But that’s not the question we asked, we want to know if the effect of the percent transit commuters changes as population density increases. To do that we have to multiply the two variables:
m3 <- lm(average.commute.time ~ percent.transit.commute*population.density, data=acs)
stargazer(m,m2,m3, type="text")
#>
#> ======================================================================================================================
#> Dependent variable:
#> ---------------------------------------------------------------------------
#> average.commute.time
#> (1) (2) (3)
#> ----------------------------------------------------------------------------------------------------------------------
#> percent.transit.commute 0.353*** 0.391*** 0.272***
#> (0.032) (0.056) (0.061)
#>
#> population.density -0.0001 0.001***
#> (0.0001) (0.0002)
#>
#> percent.transit.commute:population.density -0.00002***
#> (0.00000)
#>
#> Constant 23.225*** 23.209*** 23.110***
#> (0.105) (0.107) (0.109)
#>
#> ----------------------------------------------------------------------------------------------------------------------
#> Observations 3,140 3,140 3,140
#> R2 0.037 0.038 0.045
#> Adjusted R2 0.037 0.037 0.044
#> Residual Std.
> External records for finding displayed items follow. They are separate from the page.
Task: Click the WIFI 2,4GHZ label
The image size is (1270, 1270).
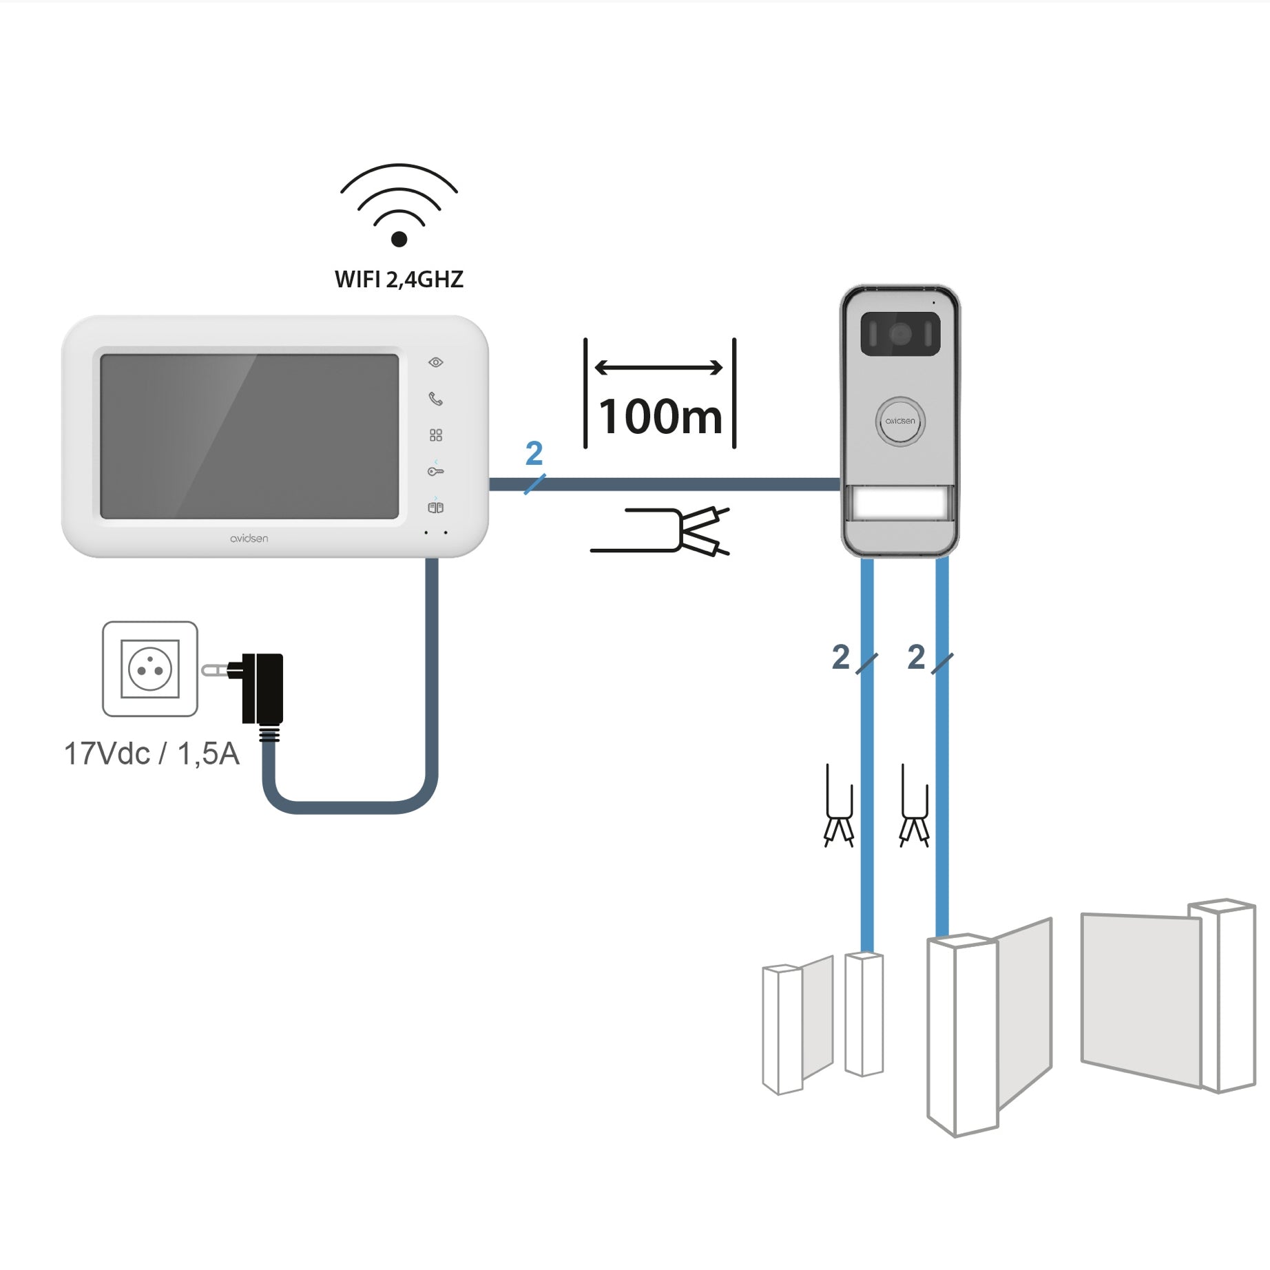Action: [399, 280]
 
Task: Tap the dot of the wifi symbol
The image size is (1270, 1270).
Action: [399, 239]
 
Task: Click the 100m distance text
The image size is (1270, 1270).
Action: [660, 417]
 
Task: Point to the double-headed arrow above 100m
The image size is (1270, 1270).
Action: [658, 368]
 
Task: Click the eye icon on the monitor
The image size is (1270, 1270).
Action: [435, 362]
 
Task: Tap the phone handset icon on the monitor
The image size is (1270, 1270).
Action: [435, 399]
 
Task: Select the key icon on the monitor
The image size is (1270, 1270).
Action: [435, 472]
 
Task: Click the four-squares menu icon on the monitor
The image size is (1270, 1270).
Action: [435, 435]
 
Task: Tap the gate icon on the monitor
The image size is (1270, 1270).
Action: [435, 508]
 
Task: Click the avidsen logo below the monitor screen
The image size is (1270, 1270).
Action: [249, 539]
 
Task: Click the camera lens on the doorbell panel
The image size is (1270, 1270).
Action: [899, 335]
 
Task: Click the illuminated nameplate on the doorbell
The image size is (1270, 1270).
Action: [900, 503]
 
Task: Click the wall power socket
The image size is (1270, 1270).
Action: [150, 669]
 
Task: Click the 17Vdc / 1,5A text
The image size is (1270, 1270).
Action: [152, 754]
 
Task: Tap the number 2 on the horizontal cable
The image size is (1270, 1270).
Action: [534, 454]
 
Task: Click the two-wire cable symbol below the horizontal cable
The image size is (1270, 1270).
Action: [661, 531]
Error 5.630 (df = 3138) 5.631 (df = 3137) 5.610 (df = 3136)
#> F Statistic 121.671*** (df = 1; 3138) 61.166*** (df = 2; 3137) 49.045*** (df = 3; 3136)
#> ======================================================================================================================
#> Note: *p<0.1; **p<0.05; ***p<0.01
Let’s break down what it is that we are seeing here.
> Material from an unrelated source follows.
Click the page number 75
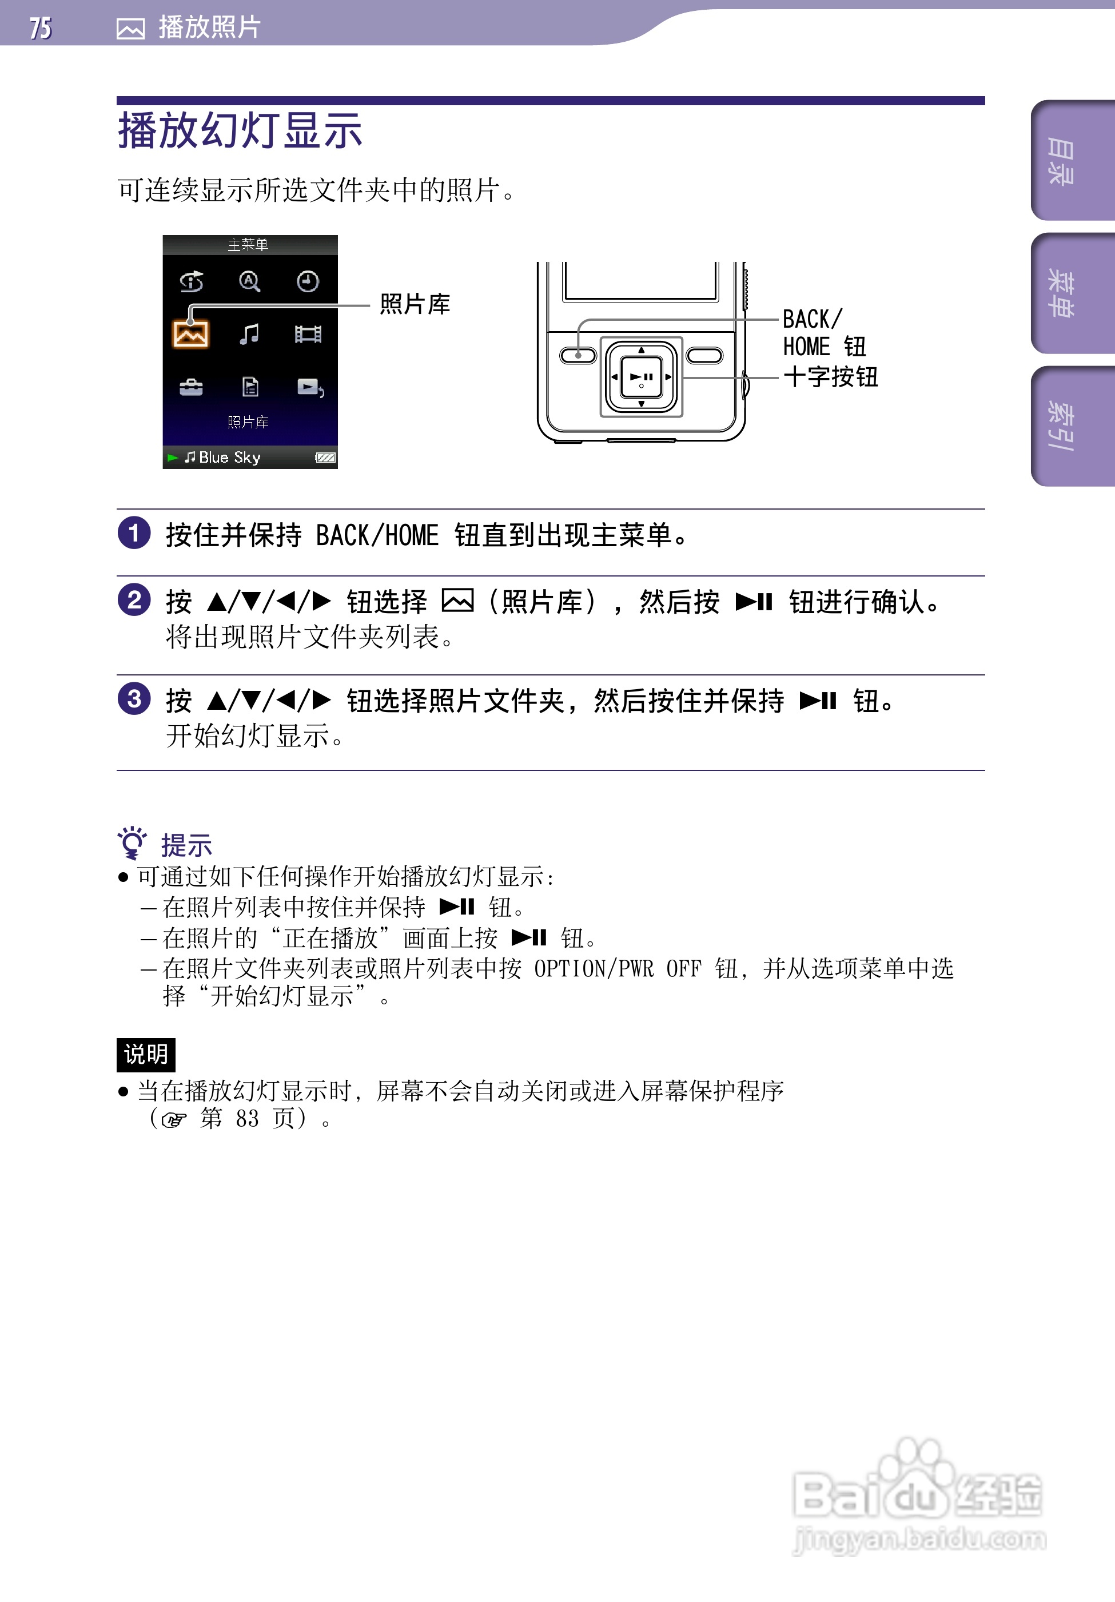(x=41, y=28)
The intercept here is 23.110. I have said many times that the intercept is the average value of the outcome when all variables in the regression are equal to 0, so this is the average commute time in a place with 0 transit commuters and 0 population density. So, as often is this case, this is a nonsense number.
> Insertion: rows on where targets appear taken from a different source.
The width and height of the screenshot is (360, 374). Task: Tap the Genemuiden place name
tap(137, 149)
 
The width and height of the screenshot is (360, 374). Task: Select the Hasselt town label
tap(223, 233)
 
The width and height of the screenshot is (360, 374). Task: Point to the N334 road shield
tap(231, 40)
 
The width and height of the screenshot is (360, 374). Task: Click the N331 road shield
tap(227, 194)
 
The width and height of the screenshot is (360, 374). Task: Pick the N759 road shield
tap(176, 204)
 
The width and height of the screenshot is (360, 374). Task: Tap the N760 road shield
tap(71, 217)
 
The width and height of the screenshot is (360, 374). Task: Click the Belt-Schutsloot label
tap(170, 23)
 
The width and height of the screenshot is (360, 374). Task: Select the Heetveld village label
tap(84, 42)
To get the effect of the percent commuting by transit we can deploy a derivative:
\[ \hat{commute} = \alpha + \beta_1 Transit + \beta_@ Dens + \beta_3 Transity*Dens\\ \frac{\partial\hat{commute} }{\partial Transit} = \beta_1 + \beta_3*Dens\\ \]
As we wanted, the effect of the percent who commute by transit changes across levels of population density. If this equation describes the effect of % transit, under what conditions is the effect \(\beta_1\)? This is only the case when population density is equal to 0. So in a county with zero people the effect of an additional transit commuter is to increase average commute times by .272. Is this an important number? No! You have to know to ignore this number.
To determine what the effect of percent transit commute is, we have to evaluate at many values of of population density. Again, we have to be smart here. Try to think: what values does density take on?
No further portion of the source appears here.